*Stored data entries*
-------

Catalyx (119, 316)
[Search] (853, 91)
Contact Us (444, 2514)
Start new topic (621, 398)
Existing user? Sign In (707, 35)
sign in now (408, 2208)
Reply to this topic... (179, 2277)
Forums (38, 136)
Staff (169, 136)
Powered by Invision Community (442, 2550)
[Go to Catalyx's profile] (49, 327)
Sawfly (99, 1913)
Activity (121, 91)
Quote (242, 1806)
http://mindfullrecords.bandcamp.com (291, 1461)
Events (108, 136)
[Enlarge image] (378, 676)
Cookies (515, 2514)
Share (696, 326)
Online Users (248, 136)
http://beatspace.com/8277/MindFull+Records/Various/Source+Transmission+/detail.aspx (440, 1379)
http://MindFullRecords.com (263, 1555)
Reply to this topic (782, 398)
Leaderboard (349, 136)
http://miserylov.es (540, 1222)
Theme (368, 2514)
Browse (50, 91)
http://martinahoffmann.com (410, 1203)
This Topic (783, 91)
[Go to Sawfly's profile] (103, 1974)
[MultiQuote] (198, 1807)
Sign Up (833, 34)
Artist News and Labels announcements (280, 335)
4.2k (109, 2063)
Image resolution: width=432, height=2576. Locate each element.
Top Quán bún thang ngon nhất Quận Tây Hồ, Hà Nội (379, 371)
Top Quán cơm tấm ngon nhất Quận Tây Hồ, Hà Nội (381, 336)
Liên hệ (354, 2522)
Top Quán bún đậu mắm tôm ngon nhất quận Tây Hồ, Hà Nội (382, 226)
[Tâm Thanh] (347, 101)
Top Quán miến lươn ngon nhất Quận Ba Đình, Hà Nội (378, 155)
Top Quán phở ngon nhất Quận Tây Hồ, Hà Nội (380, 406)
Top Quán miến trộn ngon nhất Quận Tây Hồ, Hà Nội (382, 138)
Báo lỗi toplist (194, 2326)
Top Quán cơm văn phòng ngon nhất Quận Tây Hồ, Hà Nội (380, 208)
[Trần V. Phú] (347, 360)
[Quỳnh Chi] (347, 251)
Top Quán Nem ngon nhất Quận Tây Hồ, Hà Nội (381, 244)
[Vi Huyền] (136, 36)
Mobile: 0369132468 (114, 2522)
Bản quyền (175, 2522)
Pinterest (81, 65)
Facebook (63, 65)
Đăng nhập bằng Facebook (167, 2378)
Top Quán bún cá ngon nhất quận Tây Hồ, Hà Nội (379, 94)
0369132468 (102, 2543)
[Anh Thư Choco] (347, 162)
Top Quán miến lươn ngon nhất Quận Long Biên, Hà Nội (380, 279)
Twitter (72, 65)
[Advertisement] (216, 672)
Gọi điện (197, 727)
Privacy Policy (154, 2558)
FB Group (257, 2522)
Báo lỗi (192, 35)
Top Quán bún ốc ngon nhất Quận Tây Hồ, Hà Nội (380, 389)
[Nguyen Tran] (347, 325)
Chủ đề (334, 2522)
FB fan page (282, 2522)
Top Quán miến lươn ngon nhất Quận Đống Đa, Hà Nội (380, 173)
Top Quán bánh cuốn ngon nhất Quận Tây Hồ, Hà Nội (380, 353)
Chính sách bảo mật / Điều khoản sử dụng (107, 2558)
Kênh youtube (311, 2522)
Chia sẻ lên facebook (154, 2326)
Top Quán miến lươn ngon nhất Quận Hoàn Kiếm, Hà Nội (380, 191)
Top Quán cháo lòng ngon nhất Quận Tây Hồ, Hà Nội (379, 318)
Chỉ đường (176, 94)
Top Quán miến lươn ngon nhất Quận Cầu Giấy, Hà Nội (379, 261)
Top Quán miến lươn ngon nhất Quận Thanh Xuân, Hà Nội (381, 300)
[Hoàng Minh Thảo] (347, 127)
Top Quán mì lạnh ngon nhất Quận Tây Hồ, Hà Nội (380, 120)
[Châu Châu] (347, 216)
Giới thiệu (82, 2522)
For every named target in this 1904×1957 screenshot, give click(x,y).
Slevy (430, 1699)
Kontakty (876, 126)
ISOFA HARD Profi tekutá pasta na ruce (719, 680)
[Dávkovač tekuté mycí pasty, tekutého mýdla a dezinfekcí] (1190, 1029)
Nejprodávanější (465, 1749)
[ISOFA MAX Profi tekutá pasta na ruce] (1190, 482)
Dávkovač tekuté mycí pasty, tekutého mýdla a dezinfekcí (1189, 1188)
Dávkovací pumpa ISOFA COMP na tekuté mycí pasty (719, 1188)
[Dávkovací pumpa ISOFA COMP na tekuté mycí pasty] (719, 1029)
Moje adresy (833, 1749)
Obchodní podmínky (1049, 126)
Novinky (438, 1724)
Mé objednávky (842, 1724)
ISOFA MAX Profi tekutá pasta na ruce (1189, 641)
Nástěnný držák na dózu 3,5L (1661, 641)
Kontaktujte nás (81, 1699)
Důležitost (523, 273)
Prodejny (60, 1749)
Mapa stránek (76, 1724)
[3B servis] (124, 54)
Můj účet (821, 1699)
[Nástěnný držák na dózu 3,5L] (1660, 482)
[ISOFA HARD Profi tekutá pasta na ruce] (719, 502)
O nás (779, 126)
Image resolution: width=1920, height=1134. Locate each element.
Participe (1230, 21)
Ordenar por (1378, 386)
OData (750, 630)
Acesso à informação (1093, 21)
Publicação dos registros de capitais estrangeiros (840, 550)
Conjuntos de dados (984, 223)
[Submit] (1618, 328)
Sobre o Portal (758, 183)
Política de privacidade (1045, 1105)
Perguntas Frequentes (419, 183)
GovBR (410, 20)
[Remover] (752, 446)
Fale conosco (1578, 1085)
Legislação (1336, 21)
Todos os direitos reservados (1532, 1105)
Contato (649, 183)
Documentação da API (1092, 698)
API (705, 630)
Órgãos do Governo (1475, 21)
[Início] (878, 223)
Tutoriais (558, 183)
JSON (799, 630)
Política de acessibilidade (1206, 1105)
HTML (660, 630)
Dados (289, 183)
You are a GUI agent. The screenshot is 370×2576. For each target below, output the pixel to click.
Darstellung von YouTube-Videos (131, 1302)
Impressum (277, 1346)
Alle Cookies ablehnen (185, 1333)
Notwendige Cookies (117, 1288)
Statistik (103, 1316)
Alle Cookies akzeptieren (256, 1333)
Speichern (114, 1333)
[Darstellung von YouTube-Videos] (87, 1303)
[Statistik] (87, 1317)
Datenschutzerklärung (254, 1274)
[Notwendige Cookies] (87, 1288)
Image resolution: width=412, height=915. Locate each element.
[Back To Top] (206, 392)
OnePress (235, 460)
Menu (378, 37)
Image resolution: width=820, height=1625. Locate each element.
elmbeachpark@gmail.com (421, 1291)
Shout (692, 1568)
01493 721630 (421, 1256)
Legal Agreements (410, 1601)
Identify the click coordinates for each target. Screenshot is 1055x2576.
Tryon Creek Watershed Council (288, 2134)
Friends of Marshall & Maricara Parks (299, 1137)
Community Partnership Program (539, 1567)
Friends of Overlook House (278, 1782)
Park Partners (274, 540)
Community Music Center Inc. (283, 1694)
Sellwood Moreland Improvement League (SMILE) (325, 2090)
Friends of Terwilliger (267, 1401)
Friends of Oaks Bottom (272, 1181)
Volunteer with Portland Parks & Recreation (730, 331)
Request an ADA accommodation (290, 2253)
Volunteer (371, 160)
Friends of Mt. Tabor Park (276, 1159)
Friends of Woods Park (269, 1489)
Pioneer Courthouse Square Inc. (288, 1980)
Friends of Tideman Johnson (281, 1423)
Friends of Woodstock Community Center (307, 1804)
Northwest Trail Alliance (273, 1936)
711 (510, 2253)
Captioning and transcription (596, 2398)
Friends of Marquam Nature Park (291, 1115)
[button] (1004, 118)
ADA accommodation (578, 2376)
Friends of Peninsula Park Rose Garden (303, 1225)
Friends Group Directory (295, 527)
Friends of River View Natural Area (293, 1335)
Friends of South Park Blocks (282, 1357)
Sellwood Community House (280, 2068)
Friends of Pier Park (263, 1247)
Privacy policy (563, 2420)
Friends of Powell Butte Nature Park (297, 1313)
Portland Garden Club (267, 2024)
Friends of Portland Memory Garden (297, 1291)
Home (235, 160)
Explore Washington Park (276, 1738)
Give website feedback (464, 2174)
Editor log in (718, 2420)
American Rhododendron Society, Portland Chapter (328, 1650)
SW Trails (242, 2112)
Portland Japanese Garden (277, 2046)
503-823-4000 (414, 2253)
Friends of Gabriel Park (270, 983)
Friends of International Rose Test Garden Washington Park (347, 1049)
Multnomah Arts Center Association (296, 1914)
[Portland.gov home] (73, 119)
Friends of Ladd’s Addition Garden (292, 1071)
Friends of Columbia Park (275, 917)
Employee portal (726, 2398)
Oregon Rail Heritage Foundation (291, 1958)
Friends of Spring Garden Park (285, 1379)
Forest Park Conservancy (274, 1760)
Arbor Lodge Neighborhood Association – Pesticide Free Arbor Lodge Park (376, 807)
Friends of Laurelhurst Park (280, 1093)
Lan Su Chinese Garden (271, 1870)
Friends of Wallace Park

-------

*YOUR TASK*
An exact copy of the lines above between the line holding "Top Quán bún cá" and the line holding "Top Quán miến lươn ngon nhất Quận Cầu", inclusive, is the whole answer.

*RESULT BELOW*
Top Quán bún cá ngon nhất quận Tây Hồ, Hà Nội (379, 94)
0369132468 (102, 2543)
[Anh Thư Choco] (347, 162)
Top Quán miến lươn ngon nhất Quận Long Biên, Hà Nội (380, 279)
Twitter (72, 65)
[Advertisement] (216, 672)
Gọi điện (197, 727)
Privacy Policy (154, 2558)
FB Group (257, 2522)
Báo lỗi (192, 35)
Top Quán bún ốc ngon nhất Quận Tây Hồ, Hà Nội (380, 389)
[Nguyen Tran] (347, 325)
Chủ đề (334, 2522)
FB fan page (282, 2522)
Top Quán miến lươn ngon nhất Quận Đống Đa, Hà Nội (380, 173)
Top Quán bánh cuốn ngon nhất Quận Tây Hồ, Hà Nội (380, 353)
Chính sách bảo mật / Điều khoản sử dụng (107, 2558)
Kênh youtube (311, 2522)
Chia sẻ lên facebook (154, 2326)
Top Quán miến lươn ngon nhất Quận Hoàn Kiếm, Hà Nội (380, 191)
Top Quán cháo lòng ngon nhất Quận Tây Hồ, Hà Nội (379, 318)
Chỉ đường (176, 94)
Top Quán miến lươn ngon nhất Quận Cầu Giấy, Hà Nội (379, 261)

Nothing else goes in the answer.